The problem
Within the entries below, find the portion that opens with the line containing "Task: Click the Zoom In magnifier icon" and closes with the line containing "Given: Visit the homedepot.com source link". Retype that portion exactly and only.

*** Opening Records shown ***

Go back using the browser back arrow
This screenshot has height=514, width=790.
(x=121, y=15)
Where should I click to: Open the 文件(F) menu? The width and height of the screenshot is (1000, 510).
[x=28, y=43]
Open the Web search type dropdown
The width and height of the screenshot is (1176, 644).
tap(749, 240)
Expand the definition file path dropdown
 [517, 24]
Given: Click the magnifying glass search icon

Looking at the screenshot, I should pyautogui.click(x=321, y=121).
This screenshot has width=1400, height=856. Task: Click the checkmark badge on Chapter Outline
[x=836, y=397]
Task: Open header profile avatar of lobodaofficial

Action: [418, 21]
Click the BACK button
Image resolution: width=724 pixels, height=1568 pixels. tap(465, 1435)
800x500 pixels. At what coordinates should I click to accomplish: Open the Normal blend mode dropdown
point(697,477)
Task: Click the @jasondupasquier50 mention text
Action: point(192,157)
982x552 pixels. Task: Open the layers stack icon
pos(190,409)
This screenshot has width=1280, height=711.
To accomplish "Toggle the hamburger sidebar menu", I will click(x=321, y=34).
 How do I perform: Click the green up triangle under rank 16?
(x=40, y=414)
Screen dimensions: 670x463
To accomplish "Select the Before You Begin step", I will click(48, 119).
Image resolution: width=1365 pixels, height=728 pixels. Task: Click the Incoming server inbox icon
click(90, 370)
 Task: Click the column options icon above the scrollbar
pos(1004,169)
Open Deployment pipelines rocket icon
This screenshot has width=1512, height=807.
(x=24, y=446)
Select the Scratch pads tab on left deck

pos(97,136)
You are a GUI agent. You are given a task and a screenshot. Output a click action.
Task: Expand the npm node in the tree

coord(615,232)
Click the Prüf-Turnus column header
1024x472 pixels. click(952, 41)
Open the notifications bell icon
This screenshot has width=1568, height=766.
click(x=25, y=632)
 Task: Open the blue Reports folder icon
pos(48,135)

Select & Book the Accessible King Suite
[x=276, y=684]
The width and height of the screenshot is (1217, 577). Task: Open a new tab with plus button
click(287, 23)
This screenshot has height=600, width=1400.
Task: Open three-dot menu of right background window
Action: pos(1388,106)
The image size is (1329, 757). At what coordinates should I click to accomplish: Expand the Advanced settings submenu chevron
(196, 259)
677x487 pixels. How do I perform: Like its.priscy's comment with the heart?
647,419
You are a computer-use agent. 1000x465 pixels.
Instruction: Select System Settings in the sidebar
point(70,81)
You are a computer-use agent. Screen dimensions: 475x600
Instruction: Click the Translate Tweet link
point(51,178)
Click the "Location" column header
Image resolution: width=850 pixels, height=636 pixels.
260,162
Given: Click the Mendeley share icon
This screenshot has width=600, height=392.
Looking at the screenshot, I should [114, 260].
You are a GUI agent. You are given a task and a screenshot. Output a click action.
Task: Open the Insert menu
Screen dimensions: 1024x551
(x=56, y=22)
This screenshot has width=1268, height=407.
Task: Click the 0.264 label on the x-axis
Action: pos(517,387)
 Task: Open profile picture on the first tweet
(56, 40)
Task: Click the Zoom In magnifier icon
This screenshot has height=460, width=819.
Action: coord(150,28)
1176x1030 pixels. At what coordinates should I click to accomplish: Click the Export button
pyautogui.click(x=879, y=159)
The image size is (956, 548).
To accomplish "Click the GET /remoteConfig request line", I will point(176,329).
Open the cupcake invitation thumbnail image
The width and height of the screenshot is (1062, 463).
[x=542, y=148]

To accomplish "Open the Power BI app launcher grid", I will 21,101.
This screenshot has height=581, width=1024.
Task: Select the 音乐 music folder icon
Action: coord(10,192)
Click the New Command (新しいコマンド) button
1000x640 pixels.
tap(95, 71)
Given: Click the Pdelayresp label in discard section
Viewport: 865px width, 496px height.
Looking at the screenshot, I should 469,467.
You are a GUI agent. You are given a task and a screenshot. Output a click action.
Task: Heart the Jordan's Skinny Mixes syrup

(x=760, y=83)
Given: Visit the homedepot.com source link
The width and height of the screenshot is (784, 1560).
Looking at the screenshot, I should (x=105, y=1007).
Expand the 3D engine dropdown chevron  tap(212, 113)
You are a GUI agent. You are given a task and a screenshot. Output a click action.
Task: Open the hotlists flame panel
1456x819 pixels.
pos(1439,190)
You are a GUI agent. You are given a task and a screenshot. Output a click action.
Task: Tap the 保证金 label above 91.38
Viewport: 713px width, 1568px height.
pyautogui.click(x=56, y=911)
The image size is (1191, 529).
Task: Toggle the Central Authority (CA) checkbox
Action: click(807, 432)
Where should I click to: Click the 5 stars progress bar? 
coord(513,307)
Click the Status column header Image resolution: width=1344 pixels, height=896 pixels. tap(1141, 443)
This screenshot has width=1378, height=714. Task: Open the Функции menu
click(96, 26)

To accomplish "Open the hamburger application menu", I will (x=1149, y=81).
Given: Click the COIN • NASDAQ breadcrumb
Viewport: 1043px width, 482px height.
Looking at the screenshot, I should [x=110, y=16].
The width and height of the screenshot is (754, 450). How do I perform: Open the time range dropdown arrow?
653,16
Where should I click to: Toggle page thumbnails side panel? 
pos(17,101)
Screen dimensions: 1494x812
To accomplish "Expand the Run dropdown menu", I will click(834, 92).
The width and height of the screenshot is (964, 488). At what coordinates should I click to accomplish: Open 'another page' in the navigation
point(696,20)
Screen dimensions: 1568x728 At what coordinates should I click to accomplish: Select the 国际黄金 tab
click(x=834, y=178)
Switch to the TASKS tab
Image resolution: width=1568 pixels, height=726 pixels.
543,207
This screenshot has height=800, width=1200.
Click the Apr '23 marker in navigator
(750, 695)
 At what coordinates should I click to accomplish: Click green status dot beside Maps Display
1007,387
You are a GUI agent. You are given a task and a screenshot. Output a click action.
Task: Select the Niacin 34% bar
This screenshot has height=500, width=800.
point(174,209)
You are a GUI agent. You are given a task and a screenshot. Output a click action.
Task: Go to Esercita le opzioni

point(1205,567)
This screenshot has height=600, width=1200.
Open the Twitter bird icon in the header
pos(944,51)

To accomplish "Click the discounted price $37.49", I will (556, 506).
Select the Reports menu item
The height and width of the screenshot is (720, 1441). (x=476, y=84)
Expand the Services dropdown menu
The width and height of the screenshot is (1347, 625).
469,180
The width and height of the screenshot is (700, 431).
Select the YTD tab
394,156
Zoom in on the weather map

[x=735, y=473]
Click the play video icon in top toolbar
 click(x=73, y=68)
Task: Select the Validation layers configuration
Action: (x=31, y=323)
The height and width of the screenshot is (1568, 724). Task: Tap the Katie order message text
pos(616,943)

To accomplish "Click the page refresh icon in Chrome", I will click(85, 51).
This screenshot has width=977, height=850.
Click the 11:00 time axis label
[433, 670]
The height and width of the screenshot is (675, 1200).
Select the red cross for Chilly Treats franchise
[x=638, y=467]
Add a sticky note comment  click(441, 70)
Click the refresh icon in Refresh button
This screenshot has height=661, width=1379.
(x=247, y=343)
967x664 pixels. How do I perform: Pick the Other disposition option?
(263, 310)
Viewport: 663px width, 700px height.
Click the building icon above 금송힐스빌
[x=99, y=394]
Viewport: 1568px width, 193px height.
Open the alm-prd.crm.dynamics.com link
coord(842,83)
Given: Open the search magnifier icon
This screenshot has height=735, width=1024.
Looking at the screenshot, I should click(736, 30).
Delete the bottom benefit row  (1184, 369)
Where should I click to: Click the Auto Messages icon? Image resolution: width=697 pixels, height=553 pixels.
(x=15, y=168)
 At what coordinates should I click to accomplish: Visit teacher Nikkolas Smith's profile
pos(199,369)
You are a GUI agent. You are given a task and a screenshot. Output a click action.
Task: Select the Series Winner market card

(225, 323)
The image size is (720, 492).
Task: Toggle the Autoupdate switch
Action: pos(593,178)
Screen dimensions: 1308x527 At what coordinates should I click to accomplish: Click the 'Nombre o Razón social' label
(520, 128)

*** Closing Records shown ***

Response to the exercise
Task: Click the Zoom In magnifier icon
This screenshot has height=460, width=819.
Action: coord(150,28)
1176x1030 pixels. At what coordinates should I click to accomplish: Click the Export button
pyautogui.click(x=879, y=159)
The image size is (956, 548).
To accomplish "Click the GET /remoteConfig request line", I will point(176,329).
Open the cupcake invitation thumbnail image
The width and height of the screenshot is (1062, 463).
[x=542, y=148]

To accomplish "Open the Power BI app launcher grid", I will 21,101.
This screenshot has height=581, width=1024.
Task: Select the 音乐 music folder icon
Action: coord(10,192)
Click the New Command (新しいコマンド) button
1000x640 pixels.
tap(95, 71)
Given: Click the Pdelayresp label in discard section
Viewport: 865px width, 496px height.
Looking at the screenshot, I should 469,467.
You are a GUI agent. You are given a task and a screenshot. Output a click action.
Task: Heart the Jordan's Skinny Mixes syrup

(x=760, y=83)
Given: Visit the homedepot.com source link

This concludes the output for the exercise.